La Wallonie sera la cible de nouvelles cyberattaques «dans les six mois»

En bloquant tous les fichiers d’un réseau, un logiciel malveillant de type «ransomware» est capable de paralyser un hôpital, une société, une administration, etc. Rawf8 – stock.adobe.com

Après l’hôpital de Tournai et la ville de Liège, quelle sera la prochaine cible wallonne des pirates informatiques?

La Wallonie est le nouveau terrain de jeux des pirates en 2021. 17 janvier 2021, une attaque informatique paralyse les ordinateurs du centre hospitalier de Wallonie picarde (CHwapi) à Tournai. 21 juin 2021, une nouvelle cyber offensive bloque les services communaux de la ville de Liège. Quelle sera la prochaine cible?

«Il y a deux ou trois hôpitaux en Wallonie qui ont beaucoup de services qui sont accessibles et susceptibles de se faire attaquer dans les six prochains mois», alerte le Namurois Xavier Bellekens, expert en sécurité informatique à l’université de Strathclyde (Glasgow, Écosse). « Il y a aussi les régions. La Région wallonne possède quelques services qui sont encore vulnérables. Ce sont des outils publics qui permettent de les identifier en quelques clics. D’un côté, ces infos en libre accès permettent de sensibiliser ceux qui sont en danger. D’un autre côté, ces données aident aussi les pirates à choisir leur prochaine cible.»

Fichiers bloqués et rançon

Ces attaques combinent généralement deux techniques éprouvées, le «phishing» (hameçonnage) et le «ransomware» (logiciel rançon). Ces deux rouages de l’arnaque en ligne sont censés s’enchaîner dans une mécanique perverse.

Première étape, le courrier électronique de «phishing» usurpe une identité et agite une sanction ou une récompense pour vous inciter à cliquer sur pièce jointe ou à télécharger un fichier. Deuxième étape, l’ouverture de la pièce jointe ou du fichier téléchargé déclenche l’installation d’un «ransomware», un logiciel qui bloque vos fichiers et vous réclame une rançon pour les libérer.

Deux heures de travail pour le pirate

«Pour les pirates qui cherchent un gain monétaire, c’est une méthode qui est très simple à mettre en œuvre», poursuit Xavier Bellekens. «C’est à peu près deux heures de travail pour lancer l’attaque. Ensuite, le logiciel fait tout, en toute autonomie. Il crypte les fichiers et les ordinateurs et demande les rançons.»

Concrètement, quand une attaque est menée contre une administration, une société ou un hôpital, il suffit qu’une et une seule personne clique sur la mauvaise pièce jointe ou le fichier infecté pour que le «ransomware» se diffuse rapidement sur tous les ordinateurs du réseau.
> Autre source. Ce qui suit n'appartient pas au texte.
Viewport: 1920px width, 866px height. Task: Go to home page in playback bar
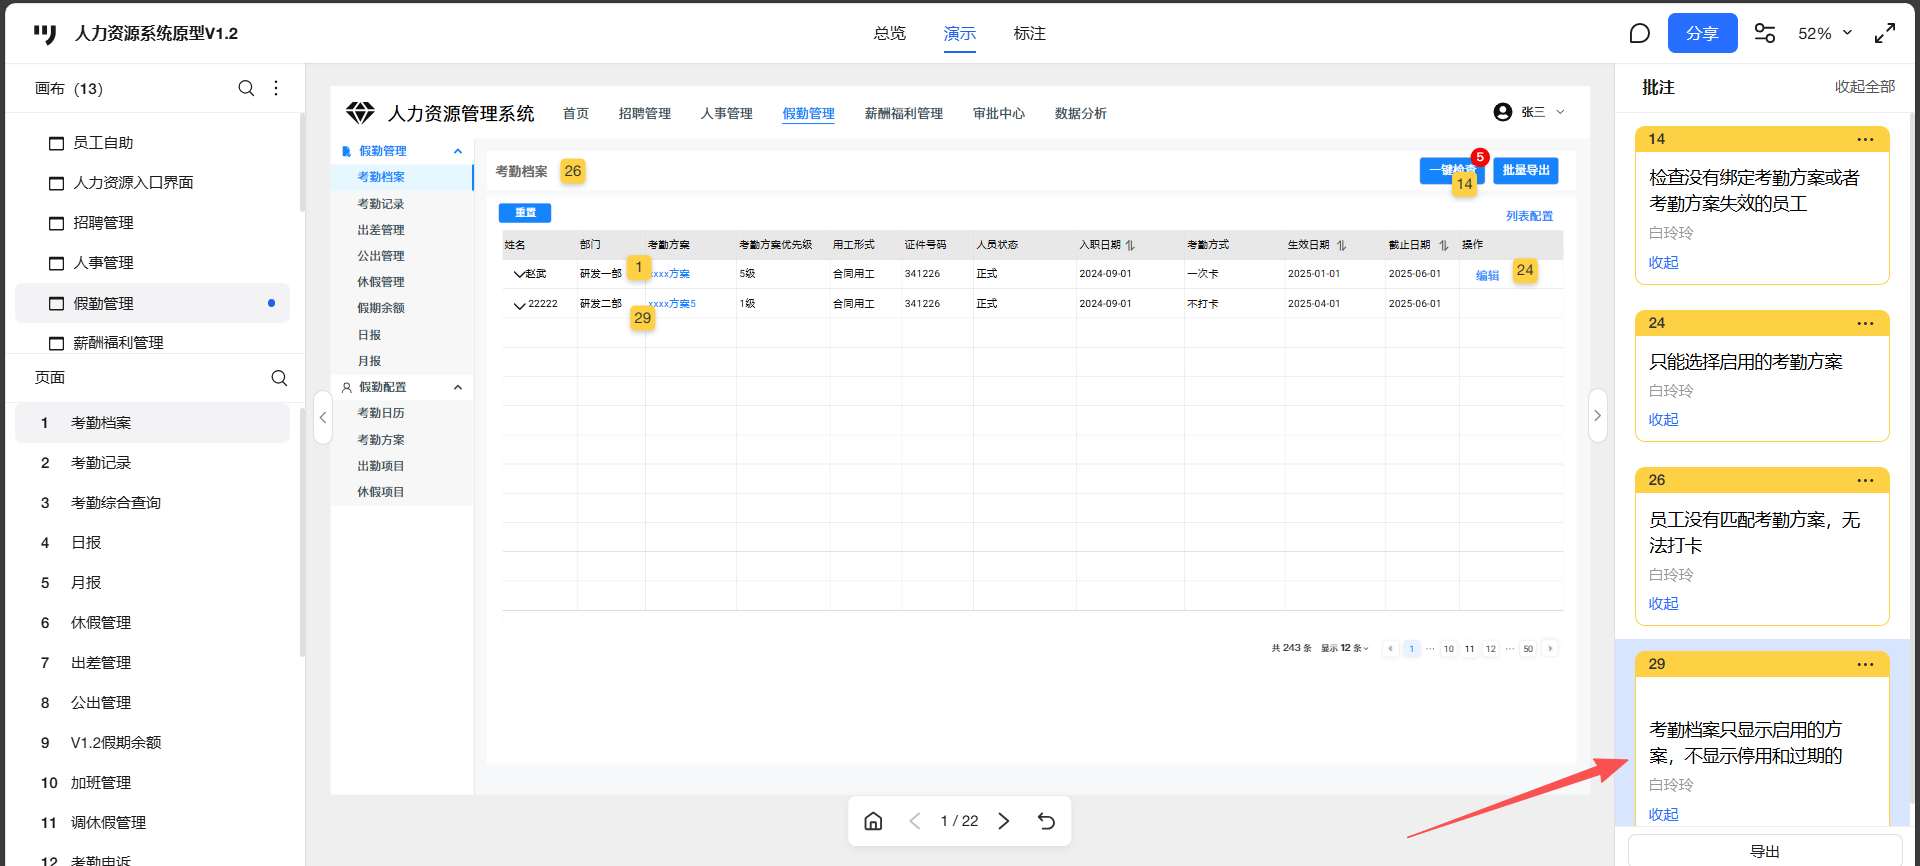tap(873, 821)

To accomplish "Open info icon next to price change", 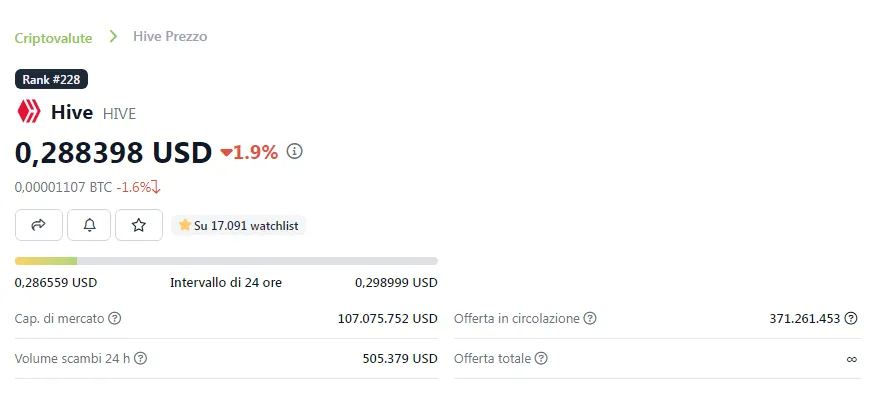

Montée en puissance des attaques

«La ville de Liège, les communes, les hôpitaux, ce sont des cibles assez faciles», analyse Xavier Bellekens, «parce qu’il y a du budget pour l’informatique mais peut-être pas dédié à la sécurité informatique. Ce sont des cibles qui sont grosses aussi. Donc on peut envoyer beaucoup de mails et espérer qu’une personne clique sur le lien qui démarrera l’infection. Ce sont également des cibles dont la paralysie a un impact direct sur le public, ça ajoute de la pression et ça peut pousser à payer la rançon.»

«Ces attaques vont continuer à augmenter», prédit l’expert namurois. «C’est en bonne voie. On voit sur le darknet qu’il y a de plus en plus des demandes pour ce type d’attaque. Aux USA, il y a beaucoup d’assurances qui sont souscrites spécifiquement pour payer des rançons.»

Accompagner avant de légiférer

Faut-il légiférer et interdire à la victime d’un «ransomware» de payer la rançon? La question est dans l’air, dans ce sens où les sommes perçues tombent directement dans les caisses au mieux d’un gang en ligne, au pire du crime organisé.

«Faut-il payer la rançon? La réponse est non», tranche Xavier Bellekens, expert en sécurité informatique. « Faut-il légiférer? La réponse est oui, mais pas du jour au lendemain. Il faut une période de transition pendant laquelle on apporte du soutien aux sociétés et aux institutions qui n’ont pas nécessairement les moyens de s’adapter à ces attaques. Il faut mettre en place des sécurités à l’extérieur et à l’intérieur du réseau. Il faut expliquer au personnel la différence entre un lien légitime et un lien qui ne l’est pas. Il faut avoir un système solide de sauvegardes. Ça prend du temps.»